### PAGE EXCERPT
○ ○ ○ ○ ○ ○ ○

Free speech does not mandate, it enables

The controversial cartoons depicting the Muslim prophet Mohammed, which were originally published in the Danish newspaper Jyllands-Posten and have been the object of global protest, were re-printed in Wednesday's issue of the Primary Source under the heading: "The SOURCE must stand in solidarity with the free press of the world, and print these cartoons as a symbol of defiance against oppression and fear."

Really?

Is republication of the cartoons that sparked worldwide anger and violence what "solidarity with the free press of the world" really demands? How does the publication of these cartoons combat oppression? And is that what the Source was really trying to do?

Criticism of the decision to publish these cartoons should emphatically not be construed as an attempt to silence, oppress, threaten, or otherwise victimize the Primary Source. In fact, on such an overwhelmingly liberal campus, an outspoken conservative publication is a necessary component of a healthy campus dialogue.

But the Source's stated motivations for the cartoons' publication need to be examined closely.

First, the idea that the right to free speech mandates publication of these cartoons is senseless. The right to free speech does not mandate; it enables. The Source's contention that it "must" publish the cartoons in order to support its brethren in the international press is either moral posturing or idiocy. The principle here - a publication's right to print what it chooses - is not under dispute. But publishing these cartoons is a confused way to defend a principle. Saying that you "must" publish the cartoons to defend free speech is akin to saying you "must" attend a Ku Klux Klan rally to defend the right to assemble.

○ ○ ○ ○ ○ ○ ○

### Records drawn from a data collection

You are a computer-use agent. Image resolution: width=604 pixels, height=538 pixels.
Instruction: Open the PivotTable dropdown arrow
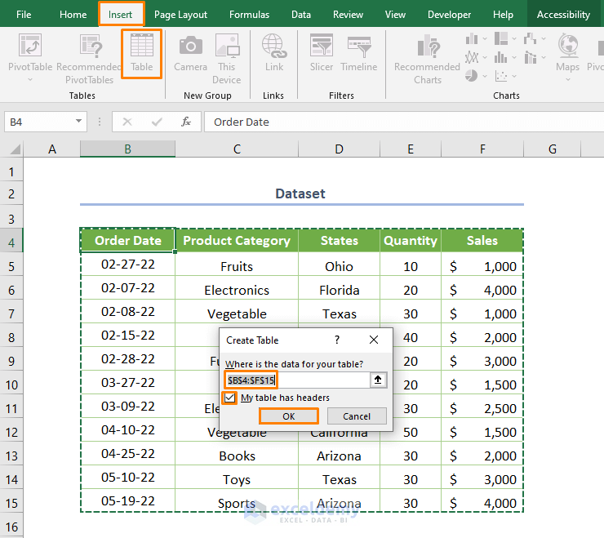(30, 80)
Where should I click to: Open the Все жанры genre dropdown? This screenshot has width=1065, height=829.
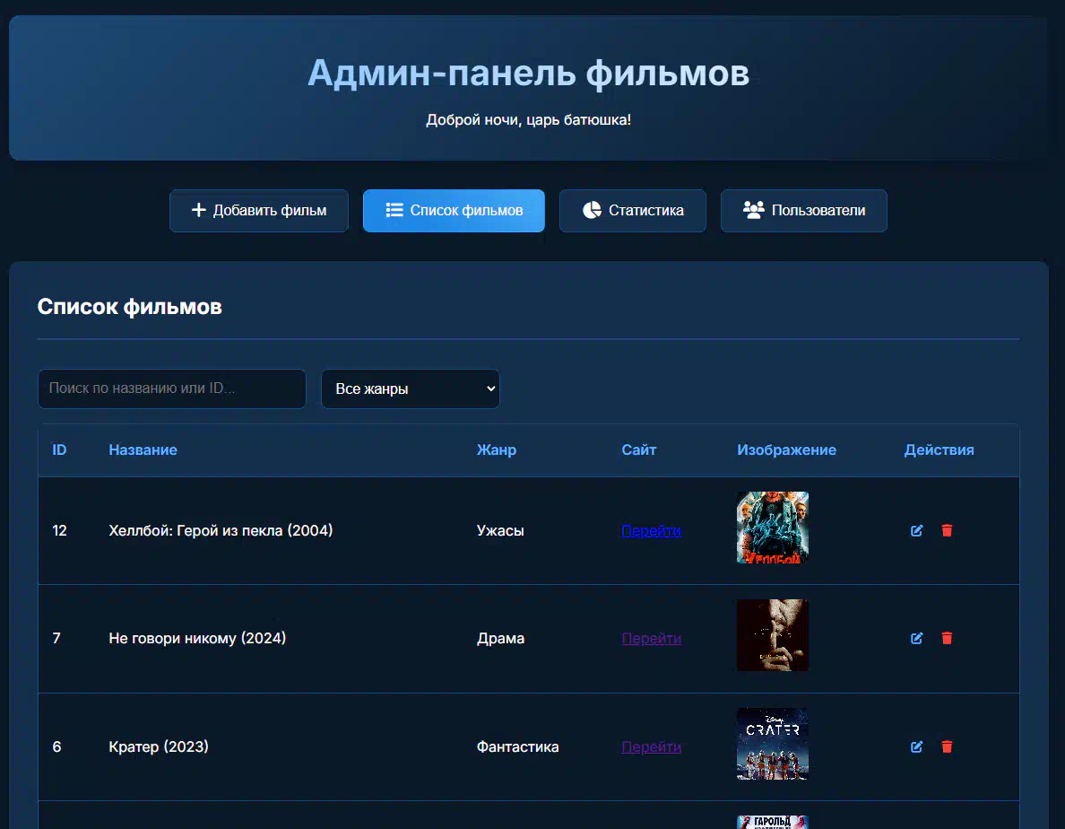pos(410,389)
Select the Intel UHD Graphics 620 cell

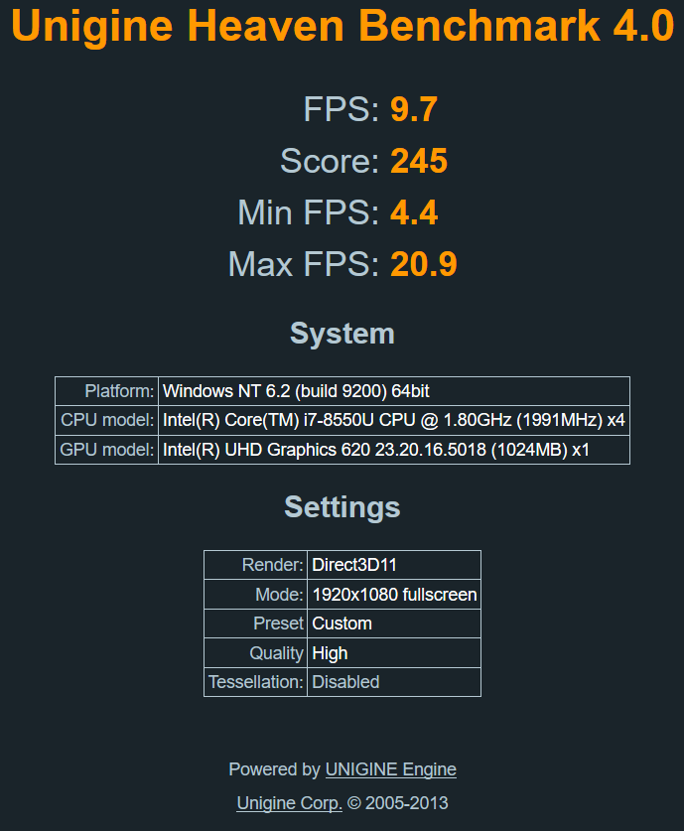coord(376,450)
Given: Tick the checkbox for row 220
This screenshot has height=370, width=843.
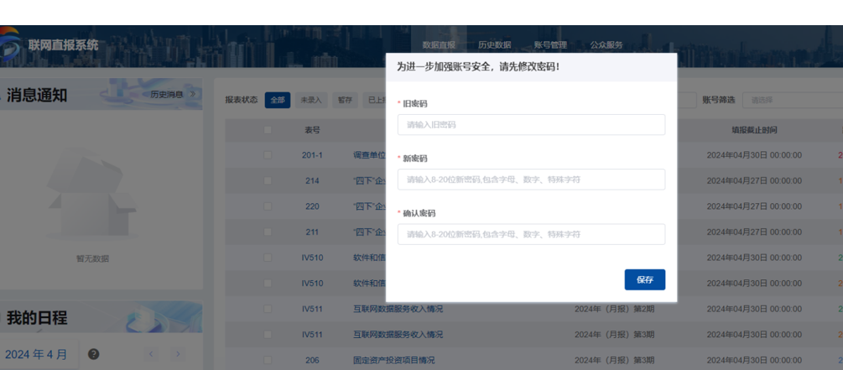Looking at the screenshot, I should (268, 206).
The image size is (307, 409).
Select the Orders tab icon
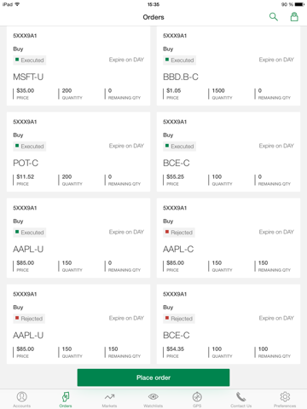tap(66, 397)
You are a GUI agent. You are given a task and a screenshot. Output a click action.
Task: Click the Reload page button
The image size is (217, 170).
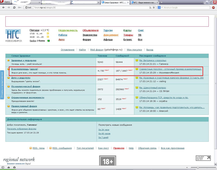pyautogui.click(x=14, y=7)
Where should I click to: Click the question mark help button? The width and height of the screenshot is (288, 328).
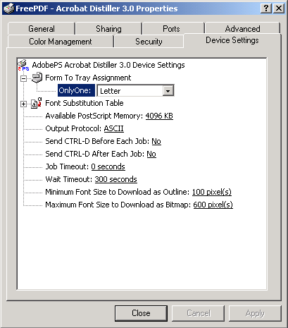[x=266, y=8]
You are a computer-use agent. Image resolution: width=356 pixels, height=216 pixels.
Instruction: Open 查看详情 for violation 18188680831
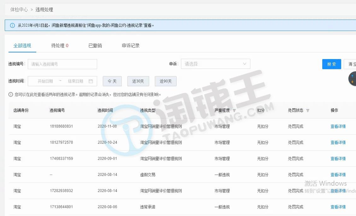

○ ○ ○ ○ ○ ○ ○

### TO-DO LIST
(a) Retype the portion of the free speech editorial starting at "Is republication of" and ending at "be examined closely.".
(b) Convert the lines of the entries starting at the line containing "You are a GUI" and ending at the last line of the entries into a JSON list of strings, one string per line, with blank lines omitted. Leave the pictures out of the list.

### FINAL ANSWERS
(a)
Is republication of the cartoons that sparked worldwide anger and violence what "solidarity with the free press of the world" really demands? How does the publication of these cartoons combat oppression? And is that what the Source was really trying to do?

Criticism of the decision to publish these cartoons should emphatically not be construed as an attempt to silence, oppress, threaten, or otherwise victimize the Primary Source. In fact, on such an overwhelmingly liberal campus, an outspoken conservative publication is a necessary component of a healthy campus dialogue.

But the Source's stated motivations for the cartoons' publication need to be examined closely.

(b)
[
  "You are a GUI agent. You are given a task and a screenshot. Output a click action.",
  "Task: Click the Reload page button",
  "The image size is (217, 170).",
  "pyautogui.click(x=14, y=7)",
  "Where should I click to: Click the question mark help button? The width and height of the screenshot is (288, 328).",
  "[x=266, y=8]",
  "You are a computer-use agent. Image resolution: width=356 pixels, height=216 pixels.",
  "Instruction: Open 查看详情 for violation 18188680831"
]